How do you calculate/agree the Recovery targets for services?

Wed, 21 Jul 2021 10:57:21 GMT

Recently, we've been reviewing the SLAs for Business Services with the business. It should be done on a yearly basis, but this seems to have slipped with some service delivery managers.

It has come to our attention via this activity though, that some of the RTO and RPO targets for recovering the service if some of the underlying systems are unavailable are unrealistic and they don't match the business criticality levels that have been assigned to them.

Speaking to the business continuity team, they have a standard and definitions of the RTO and RPO targets, according to the Business Criticality levels, but it seems like these were defined quite a while ago and they might not be realistic any more.

How do you define these targets please? We work with the business to define the services as they consume them and I'm interested to find out how other companies construct their targets.
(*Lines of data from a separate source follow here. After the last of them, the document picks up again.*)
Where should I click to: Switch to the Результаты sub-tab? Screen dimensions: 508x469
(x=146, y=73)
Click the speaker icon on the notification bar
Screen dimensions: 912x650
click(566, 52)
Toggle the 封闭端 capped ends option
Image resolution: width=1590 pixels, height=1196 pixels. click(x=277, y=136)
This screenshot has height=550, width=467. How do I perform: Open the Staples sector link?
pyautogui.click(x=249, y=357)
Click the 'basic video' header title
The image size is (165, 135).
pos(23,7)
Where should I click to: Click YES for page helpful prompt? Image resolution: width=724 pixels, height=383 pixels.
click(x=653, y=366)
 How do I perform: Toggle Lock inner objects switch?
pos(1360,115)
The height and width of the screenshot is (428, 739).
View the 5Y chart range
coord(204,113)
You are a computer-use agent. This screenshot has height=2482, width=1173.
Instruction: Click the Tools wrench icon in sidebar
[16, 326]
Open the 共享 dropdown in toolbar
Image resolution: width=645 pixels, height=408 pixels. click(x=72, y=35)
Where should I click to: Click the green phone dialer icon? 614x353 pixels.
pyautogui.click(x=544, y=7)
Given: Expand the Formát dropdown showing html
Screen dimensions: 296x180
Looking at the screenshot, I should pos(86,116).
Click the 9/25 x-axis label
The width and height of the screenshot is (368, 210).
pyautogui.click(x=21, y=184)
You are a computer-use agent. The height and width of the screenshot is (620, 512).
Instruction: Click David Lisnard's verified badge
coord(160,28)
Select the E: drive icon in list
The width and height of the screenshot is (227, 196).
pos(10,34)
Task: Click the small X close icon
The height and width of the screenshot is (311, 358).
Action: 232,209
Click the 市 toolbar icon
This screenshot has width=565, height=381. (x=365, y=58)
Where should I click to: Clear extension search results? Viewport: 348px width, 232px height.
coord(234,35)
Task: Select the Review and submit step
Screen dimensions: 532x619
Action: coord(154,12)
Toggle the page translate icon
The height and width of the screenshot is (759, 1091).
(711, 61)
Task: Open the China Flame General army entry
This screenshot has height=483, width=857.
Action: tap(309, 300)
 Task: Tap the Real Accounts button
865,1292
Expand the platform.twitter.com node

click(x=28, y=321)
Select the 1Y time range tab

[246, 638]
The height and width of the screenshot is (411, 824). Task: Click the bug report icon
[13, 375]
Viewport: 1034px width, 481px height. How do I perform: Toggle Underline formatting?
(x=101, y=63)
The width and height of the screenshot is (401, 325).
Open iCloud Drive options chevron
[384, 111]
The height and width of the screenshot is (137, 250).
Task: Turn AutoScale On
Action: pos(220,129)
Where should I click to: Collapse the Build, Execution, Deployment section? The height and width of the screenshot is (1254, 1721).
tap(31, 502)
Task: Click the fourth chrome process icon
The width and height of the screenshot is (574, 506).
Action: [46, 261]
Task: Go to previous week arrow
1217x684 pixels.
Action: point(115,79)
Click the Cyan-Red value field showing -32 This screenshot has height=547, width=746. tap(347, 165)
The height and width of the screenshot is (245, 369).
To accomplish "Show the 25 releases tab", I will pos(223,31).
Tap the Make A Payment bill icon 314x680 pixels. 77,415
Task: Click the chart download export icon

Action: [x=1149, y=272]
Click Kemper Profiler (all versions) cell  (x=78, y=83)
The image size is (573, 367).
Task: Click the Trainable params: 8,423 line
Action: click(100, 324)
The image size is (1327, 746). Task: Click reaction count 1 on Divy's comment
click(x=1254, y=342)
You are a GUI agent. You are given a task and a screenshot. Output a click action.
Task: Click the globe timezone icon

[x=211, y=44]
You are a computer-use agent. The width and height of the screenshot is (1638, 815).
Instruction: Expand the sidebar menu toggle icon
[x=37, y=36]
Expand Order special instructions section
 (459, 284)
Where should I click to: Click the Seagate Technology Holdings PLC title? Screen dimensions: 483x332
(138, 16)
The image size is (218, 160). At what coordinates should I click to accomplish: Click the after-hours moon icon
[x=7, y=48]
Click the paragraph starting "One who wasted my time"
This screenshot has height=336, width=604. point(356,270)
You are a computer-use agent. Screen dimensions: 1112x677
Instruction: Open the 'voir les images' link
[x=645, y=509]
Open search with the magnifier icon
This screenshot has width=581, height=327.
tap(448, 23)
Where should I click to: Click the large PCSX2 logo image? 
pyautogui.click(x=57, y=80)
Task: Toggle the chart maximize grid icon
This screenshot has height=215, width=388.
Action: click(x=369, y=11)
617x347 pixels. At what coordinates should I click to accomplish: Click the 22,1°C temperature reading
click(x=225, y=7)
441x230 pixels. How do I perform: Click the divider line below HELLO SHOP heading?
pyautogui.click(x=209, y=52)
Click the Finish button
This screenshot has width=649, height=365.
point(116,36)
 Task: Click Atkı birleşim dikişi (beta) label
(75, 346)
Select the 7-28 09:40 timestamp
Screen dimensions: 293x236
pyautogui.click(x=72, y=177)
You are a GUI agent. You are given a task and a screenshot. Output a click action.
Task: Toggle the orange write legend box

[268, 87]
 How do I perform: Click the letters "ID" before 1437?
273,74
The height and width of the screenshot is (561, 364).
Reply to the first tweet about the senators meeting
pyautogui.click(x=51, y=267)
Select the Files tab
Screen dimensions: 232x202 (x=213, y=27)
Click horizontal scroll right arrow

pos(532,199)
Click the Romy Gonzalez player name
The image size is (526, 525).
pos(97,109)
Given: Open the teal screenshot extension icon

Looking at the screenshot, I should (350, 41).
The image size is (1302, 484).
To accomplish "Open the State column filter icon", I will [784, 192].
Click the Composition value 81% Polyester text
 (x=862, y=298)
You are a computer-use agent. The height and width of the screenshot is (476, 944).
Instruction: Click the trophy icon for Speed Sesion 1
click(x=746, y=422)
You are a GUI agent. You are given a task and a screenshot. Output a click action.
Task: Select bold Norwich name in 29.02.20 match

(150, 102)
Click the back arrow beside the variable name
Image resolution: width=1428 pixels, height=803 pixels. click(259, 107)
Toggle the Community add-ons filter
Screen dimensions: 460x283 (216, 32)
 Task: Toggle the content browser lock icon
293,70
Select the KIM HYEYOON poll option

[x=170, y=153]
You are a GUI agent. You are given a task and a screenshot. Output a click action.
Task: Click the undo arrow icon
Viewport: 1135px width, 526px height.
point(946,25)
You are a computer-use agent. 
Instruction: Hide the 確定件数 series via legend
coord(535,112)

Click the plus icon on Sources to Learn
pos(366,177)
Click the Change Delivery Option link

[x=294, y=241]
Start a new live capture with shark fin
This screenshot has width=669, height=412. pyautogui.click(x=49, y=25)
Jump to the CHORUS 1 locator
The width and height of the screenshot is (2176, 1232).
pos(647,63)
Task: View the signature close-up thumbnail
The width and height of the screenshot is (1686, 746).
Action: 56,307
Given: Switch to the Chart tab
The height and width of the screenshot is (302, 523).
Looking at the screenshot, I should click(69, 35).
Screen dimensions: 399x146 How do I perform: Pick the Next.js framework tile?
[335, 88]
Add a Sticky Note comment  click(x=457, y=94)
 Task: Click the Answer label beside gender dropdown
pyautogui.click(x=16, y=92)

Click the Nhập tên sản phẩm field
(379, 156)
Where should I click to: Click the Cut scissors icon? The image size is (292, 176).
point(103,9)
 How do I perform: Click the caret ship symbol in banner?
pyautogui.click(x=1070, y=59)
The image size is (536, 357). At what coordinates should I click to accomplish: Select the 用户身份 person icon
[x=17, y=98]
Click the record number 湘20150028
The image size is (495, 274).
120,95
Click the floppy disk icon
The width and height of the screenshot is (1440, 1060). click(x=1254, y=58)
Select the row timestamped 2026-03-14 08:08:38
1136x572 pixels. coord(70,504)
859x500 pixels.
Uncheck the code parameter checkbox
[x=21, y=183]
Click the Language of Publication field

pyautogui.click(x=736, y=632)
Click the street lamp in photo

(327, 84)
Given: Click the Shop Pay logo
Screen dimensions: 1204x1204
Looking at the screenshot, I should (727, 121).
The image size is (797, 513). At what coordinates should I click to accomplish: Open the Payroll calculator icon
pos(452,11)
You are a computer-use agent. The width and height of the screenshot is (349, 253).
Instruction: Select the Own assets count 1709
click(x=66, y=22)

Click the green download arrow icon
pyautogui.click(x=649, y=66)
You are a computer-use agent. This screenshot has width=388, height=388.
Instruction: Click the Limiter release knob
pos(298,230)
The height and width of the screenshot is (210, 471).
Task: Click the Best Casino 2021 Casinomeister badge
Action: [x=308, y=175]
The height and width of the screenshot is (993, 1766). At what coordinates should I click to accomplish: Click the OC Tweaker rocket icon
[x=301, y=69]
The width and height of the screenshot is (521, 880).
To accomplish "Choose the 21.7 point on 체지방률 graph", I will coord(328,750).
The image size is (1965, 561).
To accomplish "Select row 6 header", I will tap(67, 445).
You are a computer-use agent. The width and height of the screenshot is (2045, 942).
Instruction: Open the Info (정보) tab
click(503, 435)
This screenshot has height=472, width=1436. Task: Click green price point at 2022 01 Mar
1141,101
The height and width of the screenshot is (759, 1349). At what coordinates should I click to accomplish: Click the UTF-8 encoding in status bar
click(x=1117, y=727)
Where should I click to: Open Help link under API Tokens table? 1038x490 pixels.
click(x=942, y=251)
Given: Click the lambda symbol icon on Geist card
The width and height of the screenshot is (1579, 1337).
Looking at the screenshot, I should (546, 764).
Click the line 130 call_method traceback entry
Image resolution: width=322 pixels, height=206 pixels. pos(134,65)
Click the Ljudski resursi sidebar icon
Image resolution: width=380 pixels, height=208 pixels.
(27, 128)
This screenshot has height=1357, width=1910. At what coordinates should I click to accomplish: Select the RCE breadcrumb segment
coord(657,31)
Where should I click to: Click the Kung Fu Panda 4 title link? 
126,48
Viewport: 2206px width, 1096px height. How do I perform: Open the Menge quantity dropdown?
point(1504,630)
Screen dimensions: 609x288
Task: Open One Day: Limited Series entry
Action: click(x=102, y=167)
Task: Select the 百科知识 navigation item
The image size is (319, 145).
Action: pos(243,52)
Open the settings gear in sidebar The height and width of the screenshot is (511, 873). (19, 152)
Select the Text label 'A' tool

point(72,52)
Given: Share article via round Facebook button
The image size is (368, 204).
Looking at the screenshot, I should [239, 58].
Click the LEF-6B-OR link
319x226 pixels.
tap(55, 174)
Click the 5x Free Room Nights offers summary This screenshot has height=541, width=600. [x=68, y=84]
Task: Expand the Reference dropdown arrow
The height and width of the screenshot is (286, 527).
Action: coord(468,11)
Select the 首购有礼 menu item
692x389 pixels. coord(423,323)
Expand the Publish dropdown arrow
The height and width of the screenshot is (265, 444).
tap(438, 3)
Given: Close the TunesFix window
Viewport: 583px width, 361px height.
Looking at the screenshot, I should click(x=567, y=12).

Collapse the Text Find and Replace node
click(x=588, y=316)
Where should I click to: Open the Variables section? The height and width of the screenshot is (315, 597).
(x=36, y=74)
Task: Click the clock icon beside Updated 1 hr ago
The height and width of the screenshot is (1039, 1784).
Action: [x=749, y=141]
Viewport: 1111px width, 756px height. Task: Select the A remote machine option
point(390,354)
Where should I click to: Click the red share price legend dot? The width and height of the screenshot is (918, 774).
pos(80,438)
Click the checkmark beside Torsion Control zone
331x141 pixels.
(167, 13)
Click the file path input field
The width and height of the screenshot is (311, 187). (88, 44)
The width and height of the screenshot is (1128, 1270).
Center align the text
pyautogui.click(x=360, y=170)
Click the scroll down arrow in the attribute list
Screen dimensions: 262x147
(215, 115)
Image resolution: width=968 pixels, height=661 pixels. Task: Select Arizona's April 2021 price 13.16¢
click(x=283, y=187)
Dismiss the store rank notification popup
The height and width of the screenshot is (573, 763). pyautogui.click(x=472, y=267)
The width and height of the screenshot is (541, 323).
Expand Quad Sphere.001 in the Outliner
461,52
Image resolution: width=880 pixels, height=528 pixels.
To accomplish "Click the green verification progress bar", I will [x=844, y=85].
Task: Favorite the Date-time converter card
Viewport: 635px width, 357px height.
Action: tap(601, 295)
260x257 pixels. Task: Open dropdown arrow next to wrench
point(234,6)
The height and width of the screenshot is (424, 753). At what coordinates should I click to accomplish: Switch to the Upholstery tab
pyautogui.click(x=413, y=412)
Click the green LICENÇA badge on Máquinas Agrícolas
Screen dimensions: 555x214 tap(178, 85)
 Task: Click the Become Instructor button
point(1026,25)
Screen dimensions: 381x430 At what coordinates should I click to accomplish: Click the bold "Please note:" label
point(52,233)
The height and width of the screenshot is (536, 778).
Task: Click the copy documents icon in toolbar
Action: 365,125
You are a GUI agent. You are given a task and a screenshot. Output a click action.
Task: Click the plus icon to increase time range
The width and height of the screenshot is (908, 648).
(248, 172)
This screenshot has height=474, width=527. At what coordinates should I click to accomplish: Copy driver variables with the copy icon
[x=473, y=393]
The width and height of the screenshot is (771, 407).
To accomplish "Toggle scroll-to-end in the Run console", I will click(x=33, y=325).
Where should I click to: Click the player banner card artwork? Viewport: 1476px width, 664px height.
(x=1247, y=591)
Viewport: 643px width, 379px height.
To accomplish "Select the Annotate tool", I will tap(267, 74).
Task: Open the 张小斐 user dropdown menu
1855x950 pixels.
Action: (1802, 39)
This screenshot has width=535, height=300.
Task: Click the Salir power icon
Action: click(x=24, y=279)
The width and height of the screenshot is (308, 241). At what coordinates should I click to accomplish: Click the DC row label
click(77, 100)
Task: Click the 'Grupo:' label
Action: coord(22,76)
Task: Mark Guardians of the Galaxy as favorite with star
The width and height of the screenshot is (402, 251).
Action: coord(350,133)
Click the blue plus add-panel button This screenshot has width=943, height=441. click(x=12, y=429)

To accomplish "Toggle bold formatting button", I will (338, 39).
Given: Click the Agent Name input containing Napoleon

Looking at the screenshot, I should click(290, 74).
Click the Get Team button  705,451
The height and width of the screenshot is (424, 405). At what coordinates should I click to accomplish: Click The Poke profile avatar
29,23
Wed, 21 Jul 2021 15:54:45 GMT

Hello and thank you for your question,

Firstly I commend you for looking to follow the good practice of reviewing Service Level Agreements with the business on an annual basis. I once inherited some very out of date SLAs in a large organisation, and a lot had changed which meant by that point the agreements were irrelevant to either the business or the IT department. From that point on a refresh date has been part of any SLA, OLA or XLA that I'd drafted and agreed.

It seems to me there are two parts to this as I understand it.

Firstly what would be the timeline for RTO and RPO to recover those services in the event of a major failure/disaster. If Business Continuity and Service Continuity have been working on an solid approach for continuity plans and Disaster Recovery tests then this will provide hard facts rather than theoretical design parameters.

I've seen services with what were thought to be achievable RTO and RPO targets, get an uncomfortable wake up call when a full Data Centre recovery test was run. That surfaced a number of prerequisite underpinning domain, network and authentication services that each needed to be recovered before the business service could then in turn be recovered. The actual RTO and RPO in the event of a Data Centre failure and failover was well outside the previous targets.

What helps here is to work through failure scenarios, from the point of consumption of the service by the business:
- What happens if a server fails?
- What happens if a database is corrupt?
- What happens if an underpinning service fails?
- What happens if a Data Centre is offline, and a complete recovery to a secondary DC is needed?

Planning and testing each of these will give you the achievable RTO and RPO for the service.

Secondly you have the questions of whether the criticality levels are correct for each service, and whether the RTO and RPO targets meet business requirements.

Good practice would be to look at a range of factors for the criticality of a service: reputation risk, customer impact, lost revenue, potential for regulatory fines etc. And then assess those again the impact and "cost" of each service failing.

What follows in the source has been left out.